Mobile phones did not yet exist when in 1947 Gian Carlo Menotti (1911-2007) premiered The telephone, or l’amour à trois, a chamber opera with comic and satirical overtones in which a young man plans to propose to his girlfriend while she is eternally hooked on the phone talking about banalities with other people.

Visionary, the Italian composer, who was also a playwright, librettist, and director, and who emigrated to the United States as a young man, taking with him the verista lyricism of Puccini and the atonality of the second Viennese school, addressed a theme that a century later would affect a large part of of the population in the first world: nomophobia, the fear of being left without a mobile phone.

This story arrives today at the Peralada Festival in a production of the Bilbao Musika-Música Festival –here in its original English version–, with musical direction by Iván Martín –who directs the Galdós Ensemble from the piano– and in the voices of two young singers: the baritone from Barcelona Jan Antem, with a grant from the Ópera Actual Foundation, and the soprano from the Canary Islands Ruth González. Both glued to their smartphone.

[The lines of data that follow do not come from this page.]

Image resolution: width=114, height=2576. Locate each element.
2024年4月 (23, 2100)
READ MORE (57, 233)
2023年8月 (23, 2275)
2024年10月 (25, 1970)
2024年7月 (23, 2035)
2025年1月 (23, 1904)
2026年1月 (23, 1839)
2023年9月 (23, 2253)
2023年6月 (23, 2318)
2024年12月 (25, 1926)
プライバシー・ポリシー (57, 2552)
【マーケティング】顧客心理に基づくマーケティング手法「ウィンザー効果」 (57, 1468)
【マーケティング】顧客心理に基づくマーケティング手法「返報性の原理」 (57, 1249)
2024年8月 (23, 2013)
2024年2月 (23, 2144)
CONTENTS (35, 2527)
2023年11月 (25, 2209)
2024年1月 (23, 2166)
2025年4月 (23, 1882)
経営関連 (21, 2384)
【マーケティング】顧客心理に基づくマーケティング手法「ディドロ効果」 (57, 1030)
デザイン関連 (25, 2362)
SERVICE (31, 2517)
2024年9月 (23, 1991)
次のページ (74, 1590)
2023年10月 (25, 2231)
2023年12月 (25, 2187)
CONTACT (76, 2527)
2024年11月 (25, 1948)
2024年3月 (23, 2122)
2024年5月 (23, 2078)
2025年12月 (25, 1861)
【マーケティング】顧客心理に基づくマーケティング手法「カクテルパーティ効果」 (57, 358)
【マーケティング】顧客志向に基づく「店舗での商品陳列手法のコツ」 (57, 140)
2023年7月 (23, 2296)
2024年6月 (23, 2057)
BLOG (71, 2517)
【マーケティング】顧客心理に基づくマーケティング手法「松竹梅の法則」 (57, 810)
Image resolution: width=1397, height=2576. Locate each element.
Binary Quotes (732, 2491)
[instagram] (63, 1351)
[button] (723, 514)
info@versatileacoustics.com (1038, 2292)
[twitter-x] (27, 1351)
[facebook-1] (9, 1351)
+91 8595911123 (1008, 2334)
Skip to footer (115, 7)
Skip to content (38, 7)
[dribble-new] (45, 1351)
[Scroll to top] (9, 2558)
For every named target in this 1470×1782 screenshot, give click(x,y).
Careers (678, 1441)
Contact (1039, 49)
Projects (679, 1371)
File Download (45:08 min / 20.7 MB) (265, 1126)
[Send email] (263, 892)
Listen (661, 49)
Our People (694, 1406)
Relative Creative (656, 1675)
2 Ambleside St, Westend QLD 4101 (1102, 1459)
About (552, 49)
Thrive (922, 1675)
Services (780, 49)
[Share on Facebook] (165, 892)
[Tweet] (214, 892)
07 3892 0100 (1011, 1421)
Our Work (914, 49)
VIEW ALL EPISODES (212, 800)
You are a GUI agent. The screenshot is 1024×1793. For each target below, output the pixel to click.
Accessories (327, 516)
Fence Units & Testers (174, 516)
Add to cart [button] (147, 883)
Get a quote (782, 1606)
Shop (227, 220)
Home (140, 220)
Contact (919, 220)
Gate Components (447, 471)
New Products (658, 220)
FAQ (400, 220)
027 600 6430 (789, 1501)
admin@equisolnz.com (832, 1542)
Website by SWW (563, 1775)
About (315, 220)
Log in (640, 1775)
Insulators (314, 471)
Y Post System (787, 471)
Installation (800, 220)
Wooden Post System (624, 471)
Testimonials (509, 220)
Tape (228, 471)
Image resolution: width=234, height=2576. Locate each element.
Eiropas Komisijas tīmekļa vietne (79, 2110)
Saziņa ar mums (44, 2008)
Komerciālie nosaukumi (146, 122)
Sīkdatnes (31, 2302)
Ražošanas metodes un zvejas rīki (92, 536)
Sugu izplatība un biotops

The staging is by María Goiricelaya, winner of a Max for Yerma, who thus breaks into poetry. The Basque director turns the apartment in which the plot took place in the Broadway premiere into a current gym. She and she invites the public of Peralada to take photos with her cell phones during the performance.

“This is a comic, cynical and ironic piece about nomophobia and fading [disappear, stop showing interest] in the couple, which I have tried to take to an unconventional place,” he says. That moment in the gym that was supposed to be yours is now loaded with connectivity. Putting a couple to ignore each other in a gym seems to me representative of how I see the new generations ”.

For Ruth González it is also about the cult of the body, “because then it is exhibited in networks, a very current vicious circle.” And according to Jan Antem, it is a title to bring opera closer to young audiences. The story is recognizable, the score is beautiful, with lyrical sounds, and sometimes close to the musical. In fact, Iván Martín indicates that in Menotti Stravinsky can be heard with hints of French music, “since he knows how to absorb all the currents that coexisted in Europe a century ago”.